Bill often went off on one. I smiled, humouring him, even charming him with what he once called my ‘sparkling looks’. He said, too, more than once, that rivers had sparkling looks on one day, but gruff ugliness the next. I think that is what he said. The river was one of his hobby-horses, and Bill would not have been Bill without his hobby-horses.
He touched my hand so fleetingly, I hardly noticed – and he continued:
“Riparian rights also tell of the noise of a river as well as its looks.

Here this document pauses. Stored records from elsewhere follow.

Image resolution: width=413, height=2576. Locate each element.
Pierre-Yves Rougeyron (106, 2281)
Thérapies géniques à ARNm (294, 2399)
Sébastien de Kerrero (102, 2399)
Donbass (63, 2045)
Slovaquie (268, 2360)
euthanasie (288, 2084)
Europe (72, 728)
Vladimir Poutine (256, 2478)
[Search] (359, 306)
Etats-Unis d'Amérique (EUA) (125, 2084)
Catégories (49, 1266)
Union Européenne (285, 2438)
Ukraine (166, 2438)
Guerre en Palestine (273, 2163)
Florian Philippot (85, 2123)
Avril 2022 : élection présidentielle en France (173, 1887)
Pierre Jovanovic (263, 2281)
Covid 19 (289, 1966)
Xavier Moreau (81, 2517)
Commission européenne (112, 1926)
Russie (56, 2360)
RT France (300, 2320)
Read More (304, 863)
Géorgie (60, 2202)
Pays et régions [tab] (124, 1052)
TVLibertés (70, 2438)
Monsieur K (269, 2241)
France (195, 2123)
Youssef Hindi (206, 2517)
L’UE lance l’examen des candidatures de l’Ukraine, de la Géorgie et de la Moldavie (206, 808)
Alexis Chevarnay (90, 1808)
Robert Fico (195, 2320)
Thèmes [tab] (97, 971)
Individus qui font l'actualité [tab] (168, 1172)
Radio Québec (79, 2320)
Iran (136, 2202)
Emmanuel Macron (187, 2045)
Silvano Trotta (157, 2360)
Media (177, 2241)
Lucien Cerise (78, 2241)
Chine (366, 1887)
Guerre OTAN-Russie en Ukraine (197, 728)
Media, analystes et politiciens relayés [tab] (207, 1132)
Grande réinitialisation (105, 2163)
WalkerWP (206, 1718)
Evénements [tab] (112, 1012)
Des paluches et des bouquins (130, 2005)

Not just the changes that happen with the weather changing, but changes stemming from its actual moods as a river.”
“Do rivers really have moods separate from the weather, Bill?”
This is not the first time that I’ve told you that this was not the first time we had had this conversation. I laughed to myself as if knowing the very rhythm of this river’s ritual, but then Bill went off on another one. This time a different one. A Billish speech I had never heard before:-
“Of course, on foggy days, its song can be sad or it can be happy. On rainy days, the same. On sunny days, the same. But on snowy days, it seems to swallow and gulp and choke. Riparian rights and wrongs in books won’t help you there. That’s why I fenced off the river. Its moods seemed to seep into the crops and my grazing animals bleated in tune with tunes I did not want them bleating with. Sad bleats whether the river itself was sad or happy that day. So I thought that by fencing off the river through my land, along its fringes, I would show it that I disowned it. Disowned it, literally, Miss. Riparian, Riparian, damn your Riparians. But I can see you shaking your head. How can a mere fence remove the song of the river? A fence is not sound-proof. Well, let me tell you,” – and he touched my hand again, this time more lingeringly – “it is all down to showing the river who’s boss. A fence along its fringes is just as powerful as even the thickest, highest river-wall, indeed even more powerful because the river can see things through the fence-slats and this makes it feel sad at losing its own ownership of the land through which it flows. Ownership can work both ways, you see. This time it’s a permanent sadness. Never to be mixed with happiness. The fence makes the river feel even more cut off than if we’d dammed it at source!”
“The river can see things as well as sing?” I asked, withdrawing my hand.
“Yes, it can see us as clearly as we see it. And when it sees things it didn’t know it missed seeing, it sort of utters its own misbegotten bleats … as if it wants to die. Riparian suicide.”
At this point, I got up from the stile where we were both sitting. I kissed the top of his head and went home across his land, along by the fence he had erected by the river. I’m never sure how it sounds when I am not listening to it, but today as I walked, I heard sobs rather than bleats. And I shook my head as imagination played tricks on me. Through the slats, I saw the fringed heads of creatures or other amphibians floating along like logs towards a log-jam.
That was the last time I saw Bill outside of an open coffin. He died of old age overnight, I guess. I never really forgave myself for not taking him seriously. His body seemed literally to flow between the ornate casket sides. Perhaps waiting for my tears to join him there.
I now always think of Bill when I see the word ‘riparian’ … which is not often.